Source document>

------------------------------------

Sunday PM Sunday, February 27, 2022

The Fruit of the Spirit: Kindness

Service Outline & Sermon Notes

Service outline and sermon notes automatically generated from video content.

Order of Service

  • Call to Worship — Psalm 105:1-5
  • Hymn — All Creatures of Our God and King (#115)
  • Shorter Catechism — Questions 15 & 16
  • Hymn — More Love to Thee (#649)
  • Pastoral Prayer
  • Sermon
  • Hymn — What a Friend We Have in Jesus (#629)
  • Benediction

Sermon Title: The Fruit of the Spirit: Kindness

Scripture: Jonah 4:1-4

I. The Position of Kindness

A. The Spirit gives a heart of flesh in place of a heart of stone (Ezekiel 36:26)

  1. Israel was indicted throughout the first half of Ezekiel for cruelty and unkindness, especially toward the poor and widows
  2. The heart of stone is manifested in unkind, cruel actions; the Spirit replaces this with a heart of flesh
  3. To not have the Spirit is to be inhuman; to have the Spirit is to be truly human — the Greek term in Galatians 5 means "an obliging, yielding, kind disposition"

------------------------------------

Information given>

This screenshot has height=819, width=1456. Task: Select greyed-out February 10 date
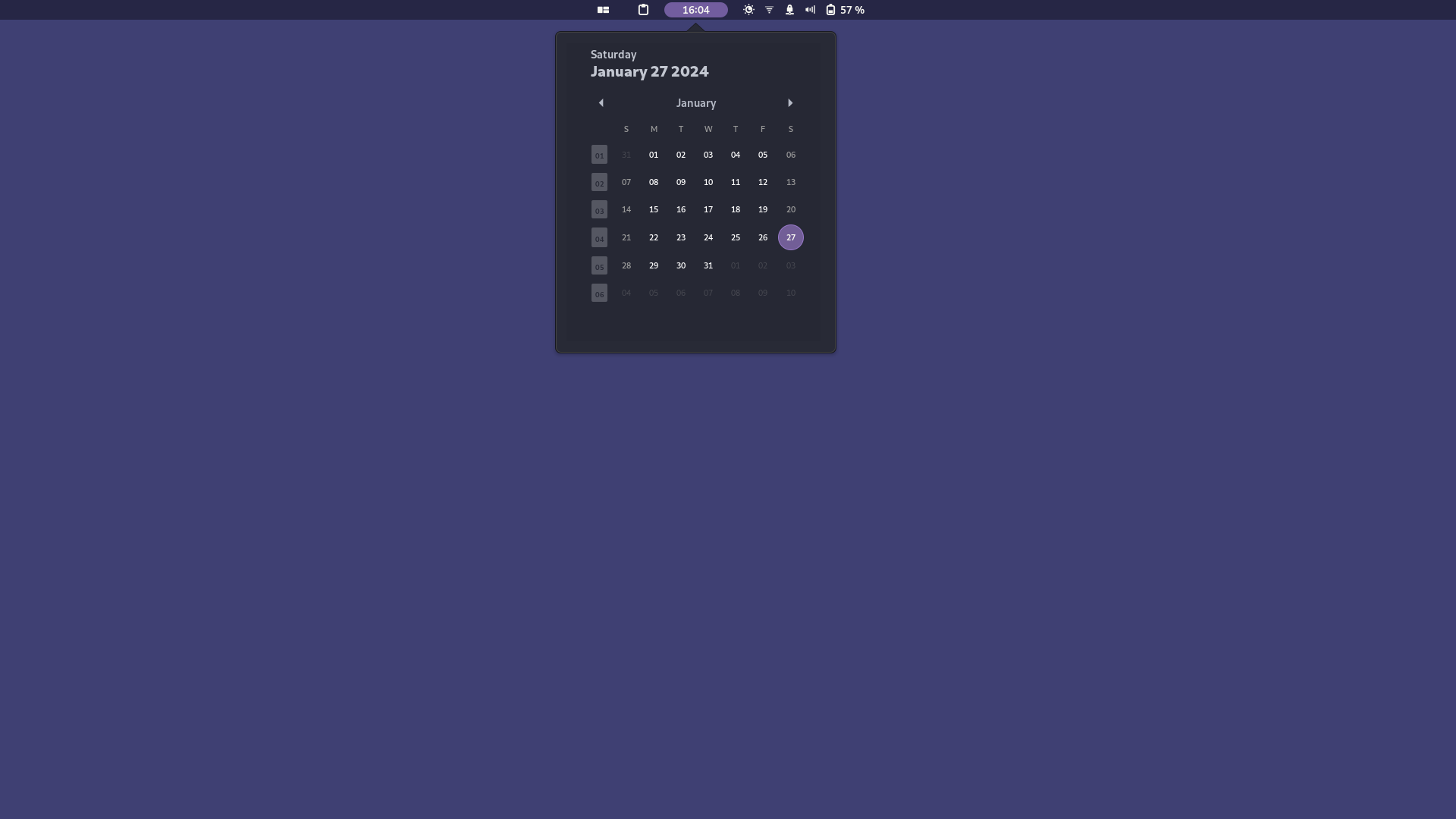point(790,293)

------------------------------------

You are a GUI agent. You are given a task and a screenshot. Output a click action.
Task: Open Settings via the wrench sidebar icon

------------------------------------

Required task>
Reproduce the whole service outline for the sermon on kindness word for word, from its first line to its last. None of the items is needed for what comes next.

Answer to the task>
Sunday PM Sunday, February 27, 2022

The Fruit of the Spirit: Kindness

Service Outline & Sermon Notes

Service outline and sermon notes automatically generated from video content.

Order of Service

  • Call to Worship — Psalm 105:1-5
  • Hymn — All Creatures of Our God and King (#115)
  • Shorter Catechism — Questions 15 & 16
  • Hymn — More Love to Thee (#649)
  • Pastoral Prayer
  • Sermon
  • Hymn — What a Friend We Have in Jesus (#629)
  • Benediction

Sermon Title: The Fruit of the Spirit: Kindness

Scripture: Jonah 4:1-4

I. The Position of Kindness

A. The Spirit gives a heart of flesh in place of a heart of stone (Ezekiel 36:26)

  1. Israel was indicted throughout the first half of Ezekiel for cruelty and unkindness, especially toward the poor and widows
  2. The heart of stone is manifested in unkind, cruel actions; the Spirit replaces this with a heart of flesh
  3. To not have the Spirit is to be inhuman; to have the Spirit is to be truly human — the Greek term in Galatians 5 means "an obliging, yielding, kind disposition"